Short exercise:
Copy out, word for word, the part of the data that opens with the line containing "PLEDGE (151, 484)" and closes with the line containing "England is located at coordinates (758, 506).", both included.
- - -
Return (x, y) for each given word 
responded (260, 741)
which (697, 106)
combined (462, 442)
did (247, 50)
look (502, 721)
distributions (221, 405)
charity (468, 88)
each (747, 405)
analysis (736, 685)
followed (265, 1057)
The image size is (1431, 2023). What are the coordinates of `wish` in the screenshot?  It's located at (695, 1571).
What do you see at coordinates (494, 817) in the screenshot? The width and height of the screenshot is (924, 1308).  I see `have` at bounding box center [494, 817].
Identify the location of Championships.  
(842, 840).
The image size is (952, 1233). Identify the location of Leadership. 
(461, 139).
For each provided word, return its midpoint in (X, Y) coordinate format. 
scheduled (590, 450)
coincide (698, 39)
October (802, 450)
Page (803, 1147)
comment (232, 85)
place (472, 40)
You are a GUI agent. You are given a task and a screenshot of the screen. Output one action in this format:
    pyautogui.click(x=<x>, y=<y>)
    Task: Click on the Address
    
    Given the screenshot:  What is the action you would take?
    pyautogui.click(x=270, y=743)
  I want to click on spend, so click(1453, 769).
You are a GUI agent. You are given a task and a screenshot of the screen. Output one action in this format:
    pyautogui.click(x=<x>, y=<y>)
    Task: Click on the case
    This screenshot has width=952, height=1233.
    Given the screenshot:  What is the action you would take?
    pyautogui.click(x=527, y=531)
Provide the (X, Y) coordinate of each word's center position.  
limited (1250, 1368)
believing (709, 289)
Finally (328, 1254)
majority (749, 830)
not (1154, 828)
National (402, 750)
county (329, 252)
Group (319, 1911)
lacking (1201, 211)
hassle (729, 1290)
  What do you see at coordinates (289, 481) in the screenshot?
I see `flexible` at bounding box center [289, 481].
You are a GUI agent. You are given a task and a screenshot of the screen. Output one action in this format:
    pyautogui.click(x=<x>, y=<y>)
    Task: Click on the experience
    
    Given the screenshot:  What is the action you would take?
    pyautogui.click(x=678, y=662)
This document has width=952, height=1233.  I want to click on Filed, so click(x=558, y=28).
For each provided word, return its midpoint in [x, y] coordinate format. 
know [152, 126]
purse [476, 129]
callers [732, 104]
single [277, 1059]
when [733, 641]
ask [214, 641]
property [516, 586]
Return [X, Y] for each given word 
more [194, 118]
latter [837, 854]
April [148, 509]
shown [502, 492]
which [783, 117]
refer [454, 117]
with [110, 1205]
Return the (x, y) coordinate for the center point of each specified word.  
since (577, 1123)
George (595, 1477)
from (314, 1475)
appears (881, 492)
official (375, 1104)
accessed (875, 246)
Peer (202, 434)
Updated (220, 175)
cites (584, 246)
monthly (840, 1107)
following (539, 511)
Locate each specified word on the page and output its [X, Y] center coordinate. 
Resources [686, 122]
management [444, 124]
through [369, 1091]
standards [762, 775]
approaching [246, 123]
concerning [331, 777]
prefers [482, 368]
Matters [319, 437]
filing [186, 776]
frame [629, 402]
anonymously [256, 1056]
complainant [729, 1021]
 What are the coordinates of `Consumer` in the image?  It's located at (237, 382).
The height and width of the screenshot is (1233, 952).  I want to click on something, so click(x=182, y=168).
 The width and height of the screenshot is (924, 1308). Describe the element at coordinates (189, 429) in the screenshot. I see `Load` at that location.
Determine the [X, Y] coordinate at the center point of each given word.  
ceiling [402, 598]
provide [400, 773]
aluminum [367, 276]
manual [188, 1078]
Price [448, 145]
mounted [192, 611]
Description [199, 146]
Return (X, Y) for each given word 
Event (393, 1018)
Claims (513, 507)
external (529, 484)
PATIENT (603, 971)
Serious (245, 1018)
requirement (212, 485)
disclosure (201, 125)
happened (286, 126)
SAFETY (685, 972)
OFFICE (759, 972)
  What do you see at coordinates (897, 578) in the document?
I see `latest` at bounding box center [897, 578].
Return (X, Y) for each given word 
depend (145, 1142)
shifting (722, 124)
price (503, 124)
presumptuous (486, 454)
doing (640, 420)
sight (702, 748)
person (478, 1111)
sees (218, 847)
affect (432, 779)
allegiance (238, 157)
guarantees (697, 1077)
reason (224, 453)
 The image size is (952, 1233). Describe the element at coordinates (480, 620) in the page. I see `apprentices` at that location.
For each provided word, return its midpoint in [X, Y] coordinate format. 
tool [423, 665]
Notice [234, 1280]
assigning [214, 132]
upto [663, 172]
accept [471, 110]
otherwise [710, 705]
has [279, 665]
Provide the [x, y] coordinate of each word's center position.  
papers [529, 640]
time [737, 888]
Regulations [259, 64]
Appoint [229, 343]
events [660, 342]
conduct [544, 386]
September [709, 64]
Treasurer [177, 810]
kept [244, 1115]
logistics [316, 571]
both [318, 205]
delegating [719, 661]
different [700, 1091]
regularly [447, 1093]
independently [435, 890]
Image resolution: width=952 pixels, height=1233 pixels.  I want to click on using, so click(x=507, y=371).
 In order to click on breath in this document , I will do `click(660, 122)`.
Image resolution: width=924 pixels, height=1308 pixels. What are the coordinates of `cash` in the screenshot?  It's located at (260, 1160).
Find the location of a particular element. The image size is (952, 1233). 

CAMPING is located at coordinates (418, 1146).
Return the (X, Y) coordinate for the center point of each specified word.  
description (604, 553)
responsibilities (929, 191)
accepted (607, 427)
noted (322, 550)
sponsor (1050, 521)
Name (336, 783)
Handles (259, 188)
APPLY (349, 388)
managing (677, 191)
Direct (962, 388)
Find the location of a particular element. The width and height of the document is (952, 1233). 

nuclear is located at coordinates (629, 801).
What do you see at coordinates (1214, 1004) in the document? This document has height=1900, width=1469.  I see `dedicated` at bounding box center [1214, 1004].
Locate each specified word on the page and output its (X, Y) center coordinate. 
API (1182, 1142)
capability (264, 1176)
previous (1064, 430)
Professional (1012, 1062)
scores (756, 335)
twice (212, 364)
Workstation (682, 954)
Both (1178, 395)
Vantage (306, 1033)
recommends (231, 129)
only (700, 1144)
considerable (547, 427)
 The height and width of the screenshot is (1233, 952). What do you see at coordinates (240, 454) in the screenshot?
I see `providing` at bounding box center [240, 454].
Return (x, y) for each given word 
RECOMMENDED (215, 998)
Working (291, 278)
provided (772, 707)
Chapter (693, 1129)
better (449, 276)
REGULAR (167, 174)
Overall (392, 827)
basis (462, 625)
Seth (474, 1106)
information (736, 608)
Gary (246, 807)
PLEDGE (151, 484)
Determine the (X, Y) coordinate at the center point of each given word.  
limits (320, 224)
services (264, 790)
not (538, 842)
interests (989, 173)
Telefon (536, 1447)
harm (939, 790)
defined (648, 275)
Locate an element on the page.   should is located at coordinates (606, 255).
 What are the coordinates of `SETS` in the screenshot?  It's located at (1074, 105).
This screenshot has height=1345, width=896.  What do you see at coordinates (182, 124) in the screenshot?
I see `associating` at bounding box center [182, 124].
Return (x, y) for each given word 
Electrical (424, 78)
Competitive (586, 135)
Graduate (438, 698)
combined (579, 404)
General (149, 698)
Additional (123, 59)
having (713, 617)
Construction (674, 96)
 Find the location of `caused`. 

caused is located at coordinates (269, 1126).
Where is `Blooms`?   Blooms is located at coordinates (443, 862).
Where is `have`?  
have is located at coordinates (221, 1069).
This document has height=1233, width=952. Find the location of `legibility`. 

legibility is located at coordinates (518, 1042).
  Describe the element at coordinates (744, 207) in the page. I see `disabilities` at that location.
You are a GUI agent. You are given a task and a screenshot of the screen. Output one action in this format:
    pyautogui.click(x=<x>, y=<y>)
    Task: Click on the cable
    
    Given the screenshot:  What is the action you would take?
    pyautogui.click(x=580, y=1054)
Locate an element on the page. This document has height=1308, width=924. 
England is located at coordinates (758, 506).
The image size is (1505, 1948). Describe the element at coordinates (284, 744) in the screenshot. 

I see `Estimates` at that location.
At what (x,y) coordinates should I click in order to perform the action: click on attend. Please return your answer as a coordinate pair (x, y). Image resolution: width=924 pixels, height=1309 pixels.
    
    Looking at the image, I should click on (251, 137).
- - -
Written response:
PLEDGE (151, 484)
Determine the (X, Y) coordinate at the center point of each given word.  
limits (320, 224)
services (264, 790)
not (538, 842)
interests (989, 173)
Telefon (536, 1447)
harm (939, 790)
defined (648, 275)
Locate an element on the page.   should is located at coordinates (606, 255).
 What are the coordinates of `SETS` in the screenshot?  It's located at (1074, 105).
This screenshot has height=1345, width=896.  What do you see at coordinates (182, 124) in the screenshot?
I see `associating` at bounding box center [182, 124].
Return (x, y) for each given word 
Electrical (424, 78)
Competitive (586, 135)
Graduate (438, 698)
combined (579, 404)
General (149, 698)
Additional (123, 59)
having (713, 617)
Construction (674, 96)
 Find the location of `caused`. 

caused is located at coordinates (269, 1126).
Where is `Blooms`?   Blooms is located at coordinates (443, 862).
Where is `have`?  
have is located at coordinates (221, 1069).
This document has height=1233, width=952. Find the location of `legibility`. 

legibility is located at coordinates (518, 1042).
  Describe the element at coordinates (744, 207) in the page. I see `disabilities` at that location.
You are a GUI agent. You are given a task and a screenshot of the screen. Output one action in this format:
    pyautogui.click(x=<x>, y=<y>)
    Task: Click on the cable
    
    Given the screenshot:  What is the action you would take?
    pyautogui.click(x=580, y=1054)
Locate an element on the page. This document has height=1308, width=924. 
England is located at coordinates (758, 506).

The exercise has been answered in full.